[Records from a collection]
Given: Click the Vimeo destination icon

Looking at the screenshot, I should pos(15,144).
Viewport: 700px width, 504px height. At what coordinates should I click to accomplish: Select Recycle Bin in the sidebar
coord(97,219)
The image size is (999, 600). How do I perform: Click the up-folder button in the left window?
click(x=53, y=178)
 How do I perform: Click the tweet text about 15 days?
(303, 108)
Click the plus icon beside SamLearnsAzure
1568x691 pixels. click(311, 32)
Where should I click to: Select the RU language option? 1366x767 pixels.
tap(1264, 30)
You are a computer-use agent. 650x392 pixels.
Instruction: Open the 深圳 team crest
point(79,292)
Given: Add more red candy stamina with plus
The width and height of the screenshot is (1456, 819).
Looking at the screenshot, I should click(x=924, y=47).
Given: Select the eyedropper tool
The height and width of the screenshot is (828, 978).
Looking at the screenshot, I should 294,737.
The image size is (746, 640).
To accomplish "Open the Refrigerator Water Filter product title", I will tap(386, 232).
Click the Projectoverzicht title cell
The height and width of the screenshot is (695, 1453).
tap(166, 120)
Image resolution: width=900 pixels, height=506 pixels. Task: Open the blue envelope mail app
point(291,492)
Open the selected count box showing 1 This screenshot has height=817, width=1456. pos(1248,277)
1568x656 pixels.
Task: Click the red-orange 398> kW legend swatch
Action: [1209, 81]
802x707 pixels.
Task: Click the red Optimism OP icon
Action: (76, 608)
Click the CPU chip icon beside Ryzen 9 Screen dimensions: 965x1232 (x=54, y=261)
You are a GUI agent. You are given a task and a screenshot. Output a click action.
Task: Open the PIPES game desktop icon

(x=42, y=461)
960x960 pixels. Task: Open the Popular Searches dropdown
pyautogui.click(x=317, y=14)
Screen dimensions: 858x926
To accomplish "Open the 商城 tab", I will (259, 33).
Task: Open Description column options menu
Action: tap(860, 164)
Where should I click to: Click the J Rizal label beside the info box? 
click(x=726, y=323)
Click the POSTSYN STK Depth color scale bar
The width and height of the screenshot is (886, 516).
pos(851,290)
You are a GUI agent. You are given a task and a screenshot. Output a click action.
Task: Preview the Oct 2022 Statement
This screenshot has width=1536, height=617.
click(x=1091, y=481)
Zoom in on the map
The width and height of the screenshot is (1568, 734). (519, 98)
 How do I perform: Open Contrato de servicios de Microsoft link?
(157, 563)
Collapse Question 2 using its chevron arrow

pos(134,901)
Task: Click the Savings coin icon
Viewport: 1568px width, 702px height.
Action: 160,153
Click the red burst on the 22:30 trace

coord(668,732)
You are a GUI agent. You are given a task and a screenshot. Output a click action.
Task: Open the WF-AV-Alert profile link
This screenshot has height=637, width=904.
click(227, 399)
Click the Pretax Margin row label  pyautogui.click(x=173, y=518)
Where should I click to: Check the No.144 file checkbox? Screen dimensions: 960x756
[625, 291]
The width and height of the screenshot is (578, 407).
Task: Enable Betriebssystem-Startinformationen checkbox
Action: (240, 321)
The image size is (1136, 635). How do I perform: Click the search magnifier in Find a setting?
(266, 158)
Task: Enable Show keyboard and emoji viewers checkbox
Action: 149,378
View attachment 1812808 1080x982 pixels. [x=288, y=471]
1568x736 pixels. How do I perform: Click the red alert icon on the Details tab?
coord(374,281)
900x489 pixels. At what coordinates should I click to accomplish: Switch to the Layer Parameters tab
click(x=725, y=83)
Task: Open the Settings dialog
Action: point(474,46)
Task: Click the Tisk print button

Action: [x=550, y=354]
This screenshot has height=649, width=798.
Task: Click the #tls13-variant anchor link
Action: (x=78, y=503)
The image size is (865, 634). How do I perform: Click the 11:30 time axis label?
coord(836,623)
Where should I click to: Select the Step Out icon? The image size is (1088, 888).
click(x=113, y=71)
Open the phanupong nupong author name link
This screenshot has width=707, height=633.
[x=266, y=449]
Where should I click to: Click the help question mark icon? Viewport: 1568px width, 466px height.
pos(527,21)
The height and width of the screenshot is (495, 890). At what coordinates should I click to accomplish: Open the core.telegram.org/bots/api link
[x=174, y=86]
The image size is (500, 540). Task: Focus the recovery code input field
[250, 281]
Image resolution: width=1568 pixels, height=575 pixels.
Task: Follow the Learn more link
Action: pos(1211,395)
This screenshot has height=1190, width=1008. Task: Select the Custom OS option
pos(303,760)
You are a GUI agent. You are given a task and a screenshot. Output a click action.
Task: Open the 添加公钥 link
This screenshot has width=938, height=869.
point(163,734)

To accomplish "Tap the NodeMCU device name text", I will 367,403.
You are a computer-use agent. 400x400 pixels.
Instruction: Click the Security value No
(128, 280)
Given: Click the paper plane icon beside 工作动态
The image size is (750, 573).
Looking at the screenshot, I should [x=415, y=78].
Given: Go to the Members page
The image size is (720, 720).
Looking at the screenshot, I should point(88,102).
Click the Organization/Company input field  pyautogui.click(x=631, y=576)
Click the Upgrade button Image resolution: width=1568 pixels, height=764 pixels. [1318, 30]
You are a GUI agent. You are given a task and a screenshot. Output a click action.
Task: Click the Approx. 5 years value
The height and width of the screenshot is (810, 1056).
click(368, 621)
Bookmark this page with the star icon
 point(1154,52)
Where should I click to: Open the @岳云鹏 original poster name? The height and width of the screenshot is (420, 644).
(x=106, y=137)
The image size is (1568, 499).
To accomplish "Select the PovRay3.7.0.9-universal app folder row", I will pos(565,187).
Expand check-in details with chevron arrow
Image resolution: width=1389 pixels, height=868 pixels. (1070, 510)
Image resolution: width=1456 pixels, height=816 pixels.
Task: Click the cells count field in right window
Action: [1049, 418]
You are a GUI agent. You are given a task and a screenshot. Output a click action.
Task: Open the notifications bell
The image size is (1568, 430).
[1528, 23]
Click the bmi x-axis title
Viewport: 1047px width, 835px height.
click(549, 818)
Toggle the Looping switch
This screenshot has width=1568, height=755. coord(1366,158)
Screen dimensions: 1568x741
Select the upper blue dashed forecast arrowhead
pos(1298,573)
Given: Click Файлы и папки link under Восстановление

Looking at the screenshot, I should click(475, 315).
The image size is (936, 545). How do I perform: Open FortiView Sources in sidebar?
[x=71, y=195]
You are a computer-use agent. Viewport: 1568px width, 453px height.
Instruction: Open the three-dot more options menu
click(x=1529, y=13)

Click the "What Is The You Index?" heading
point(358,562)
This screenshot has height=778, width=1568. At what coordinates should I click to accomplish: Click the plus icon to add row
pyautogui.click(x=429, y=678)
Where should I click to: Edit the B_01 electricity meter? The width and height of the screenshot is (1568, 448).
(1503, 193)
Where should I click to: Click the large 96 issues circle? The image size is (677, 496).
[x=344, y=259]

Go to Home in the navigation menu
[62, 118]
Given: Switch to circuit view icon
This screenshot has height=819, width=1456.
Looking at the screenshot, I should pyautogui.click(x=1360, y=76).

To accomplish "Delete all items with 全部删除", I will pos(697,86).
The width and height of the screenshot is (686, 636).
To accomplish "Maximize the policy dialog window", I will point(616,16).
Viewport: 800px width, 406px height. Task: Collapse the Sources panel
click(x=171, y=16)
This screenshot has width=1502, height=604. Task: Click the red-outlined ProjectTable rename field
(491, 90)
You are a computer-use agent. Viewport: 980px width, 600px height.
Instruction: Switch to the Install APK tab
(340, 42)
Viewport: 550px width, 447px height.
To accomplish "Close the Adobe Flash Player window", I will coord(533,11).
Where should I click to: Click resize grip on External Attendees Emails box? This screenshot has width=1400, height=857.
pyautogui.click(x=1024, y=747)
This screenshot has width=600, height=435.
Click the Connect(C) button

Instructions for the task. Write all the data out again, word for word.

Expected output.
Given: Click the Vimeo destination icon

Looking at the screenshot, I should pos(15,144).
Viewport: 700px width, 504px height. At what coordinates should I click to accomplish: Select Recycle Bin in the sidebar
coord(97,219)
The image size is (999, 600). How do I perform: Click the up-folder button in the left window?
click(x=53, y=178)
 How do I perform: Click the tweet text about 15 days?
(303, 108)
Click the plus icon beside SamLearnsAzure
1568x691 pixels. click(311, 32)
Where should I click to: Select the RU language option? 1366x767 pixels.
tap(1264, 30)
You are a computer-use agent. 650x392 pixels.
Instruction: Open the 深圳 team crest
point(79,292)
Given: Add more red candy stamina with plus
The width and height of the screenshot is (1456, 819).
Looking at the screenshot, I should click(x=924, y=47).
Given: Select the eyedropper tool
The height and width of the screenshot is (828, 978).
Looking at the screenshot, I should 294,737.
The image size is (746, 640).
To accomplish "Open the Refrigerator Water Filter product title", I will tap(386, 232).
Click the Projectoverzicht title cell
The height and width of the screenshot is (695, 1453).
tap(166, 120)
Image resolution: width=900 pixels, height=506 pixels. Task: Open the blue envelope mail app
point(291,492)
Open the selected count box showing 1 This screenshot has height=817, width=1456. pos(1248,277)
1568x656 pixels.
Task: Click the red-orange 398> kW legend swatch
Action: [1209, 81]
802x707 pixels.
Task: Click the red Optimism OP icon
Action: (76, 608)
Click the CPU chip icon beside Ryzen 9 Screen dimensions: 965x1232 (x=54, y=261)
You are a GUI agent. You are given a task and a screenshot. Output a click action.
Task: Open the PIPES game desktop icon

(x=42, y=461)
960x960 pixels. Task: Open the Popular Searches dropdown
pyautogui.click(x=317, y=14)
Screen dimensions: 858x926
To accomplish "Open the 商城 tab", I will (259, 33).
Task: Open Description column options menu
Action: tap(860, 164)
Where should I click to: Click the J Rizal label beside the info box? 
click(x=726, y=323)
Click the POSTSYN STK Depth color scale bar
The width and height of the screenshot is (886, 516).
pos(851,290)
You are a GUI agent. You are given a task and a screenshot. Output a click action.
Task: Preview the Oct 2022 Statement
This screenshot has width=1536, height=617.
click(x=1091, y=481)
Zoom in on the map
The width and height of the screenshot is (1568, 734). (519, 98)
 How do I perform: Open Contrato de servicios de Microsoft link?
(157, 563)
Collapse Question 2 using its chevron arrow

pos(134,901)
Task: Click the Savings coin icon
Viewport: 1568px width, 702px height.
Action: 160,153
Click the red burst on the 22:30 trace

coord(668,732)
You are a GUI agent. You are given a task and a screenshot. Output a click action.
Task: Open the WF-AV-Alert profile link
This screenshot has height=637, width=904.
click(227, 399)
Click the Pretax Margin row label  pyautogui.click(x=173, y=518)
Where should I click to: Check the No.144 file checkbox? Screen dimensions: 960x756
[625, 291]
The width and height of the screenshot is (578, 407).
Task: Enable Betriebssystem-Startinformationen checkbox
Action: (240, 321)
The image size is (1136, 635). How do I perform: Click the search magnifier in Find a setting?
(266, 158)
Task: Enable Show keyboard and emoji viewers checkbox
Action: 149,378
View attachment 1812808 1080x982 pixels. [x=288, y=471]
1568x736 pixels. How do I perform: Click the red alert icon on the Details tab?
coord(374,281)
900x489 pixels. At what coordinates should I click to accomplish: Switch to the Layer Parameters tab
click(x=725, y=83)
Task: Open the Settings dialog
Action: point(474,46)
Task: Click the Tisk print button

Action: [x=550, y=354]
This screenshot has height=649, width=798.
Task: Click the #tls13-variant anchor link
Action: (x=78, y=503)
The image size is (865, 634). How do I perform: Click the 11:30 time axis label?
coord(836,623)
Where should I click to: Select the Step Out icon? The image size is (1088, 888).
click(x=113, y=71)
Open the phanupong nupong author name link
This screenshot has width=707, height=633.
[x=266, y=449]
Where should I click to: Click the help question mark icon? Viewport: 1568px width, 466px height.
pos(527,21)
The height and width of the screenshot is (495, 890). At what coordinates should I click to accomplish: Open the core.telegram.org/bots/api link
[x=174, y=86]
The image size is (500, 540). Task: Focus the recovery code input field
[250, 281]
Image resolution: width=1568 pixels, height=575 pixels.
Task: Follow the Learn more link
Action: pos(1211,395)
This screenshot has height=1190, width=1008. Task: Select the Custom OS option
pos(303,760)
You are a GUI agent. You are given a task and a screenshot. Output a click action.
Task: Open the 添加公钥 link
This screenshot has width=938, height=869.
point(163,734)

To accomplish "Tap the NodeMCU device name text", I will 367,403.
You are a computer-use agent. 400x400 pixels.
Instruction: Click the Security value No
(128, 280)
Given: Click the paper plane icon beside 工作动态
The image size is (750, 573).
Looking at the screenshot, I should [x=415, y=78].
Given: Go to the Members page
The image size is (720, 720).
Looking at the screenshot, I should point(88,102).
Click the Organization/Company input field  pyautogui.click(x=631, y=576)
Click the Upgrade button Image resolution: width=1568 pixels, height=764 pixels. [1318, 30]
You are a GUI agent. You are given a task and a screenshot. Output a click action.
Task: Click the Approx. 5 years value
The height and width of the screenshot is (810, 1056).
click(368, 621)
Bookmark this page with the star icon
 point(1154,52)
Where should I click to: Open the @岳云鹏 original poster name? The height and width of the screenshot is (420, 644).
(x=106, y=137)
The image size is (1568, 499).
To accomplish "Select the PovRay3.7.0.9-universal app folder row", I will pos(565,187).
Expand check-in details with chevron arrow
Image resolution: width=1389 pixels, height=868 pixels. (1070, 510)
Image resolution: width=1456 pixels, height=816 pixels.
Task: Click the cells count field in right window
Action: [1049, 418]
You are a GUI agent. You are given a task and a screenshot. Output a click action.
Task: Open the notifications bell
The image size is (1568, 430).
[1528, 23]
Click the bmi x-axis title
Viewport: 1047px width, 835px height.
click(549, 818)
Toggle the Looping switch
This screenshot has width=1568, height=755. coord(1366,158)
Screen dimensions: 1568x741
Select the upper blue dashed forecast arrowhead
pos(1298,573)
Given: Click Файлы и папки link under Восстановление

Looking at the screenshot, I should click(475, 315).
The image size is (936, 545). How do I perform: Open FortiView Sources in sidebar?
[x=71, y=195]
You are a computer-use agent. Viewport: 1568px width, 453px height.
Instruction: Open the three-dot more options menu
click(x=1529, y=13)

Click the "What Is The You Index?" heading
point(358,562)
This screenshot has height=778, width=1568. At what coordinates should I click to accomplish: Click the plus icon to add row
pyautogui.click(x=429, y=678)
Where should I click to: Edit the B_01 electricity meter? The width and height of the screenshot is (1568, 448).
(1503, 193)
Where should I click to: Click the large 96 issues circle? The image size is (677, 496).
[x=344, y=259]

Go to Home in the navigation menu
[62, 118]
Given: Switch to circuit view icon
This screenshot has height=819, width=1456.
Looking at the screenshot, I should pyautogui.click(x=1360, y=76).

To accomplish "Delete all items with 全部删除", I will pos(697,86).
The width and height of the screenshot is (686, 636).
To accomplish "Maximize the policy dialog window", I will point(616,16).
Viewport: 800px width, 406px height. Task: Collapse the Sources panel
click(x=171, y=16)
This screenshot has width=1502, height=604. Task: Click the red-outlined ProjectTable rename field
(491, 90)
You are a computer-use agent. Viewport: 980px width, 600px height.
Instruction: Switch to the Install APK tab
(340, 42)
Viewport: 550px width, 447px height.
To accomplish "Close the Adobe Flash Player window", I will coord(533,11).
Where should I click to: Click resize grip on External Attendees Emails box? This screenshot has width=1400, height=857.
pyautogui.click(x=1024, y=747)
This screenshot has width=600, height=435.
Click the Connect(C) button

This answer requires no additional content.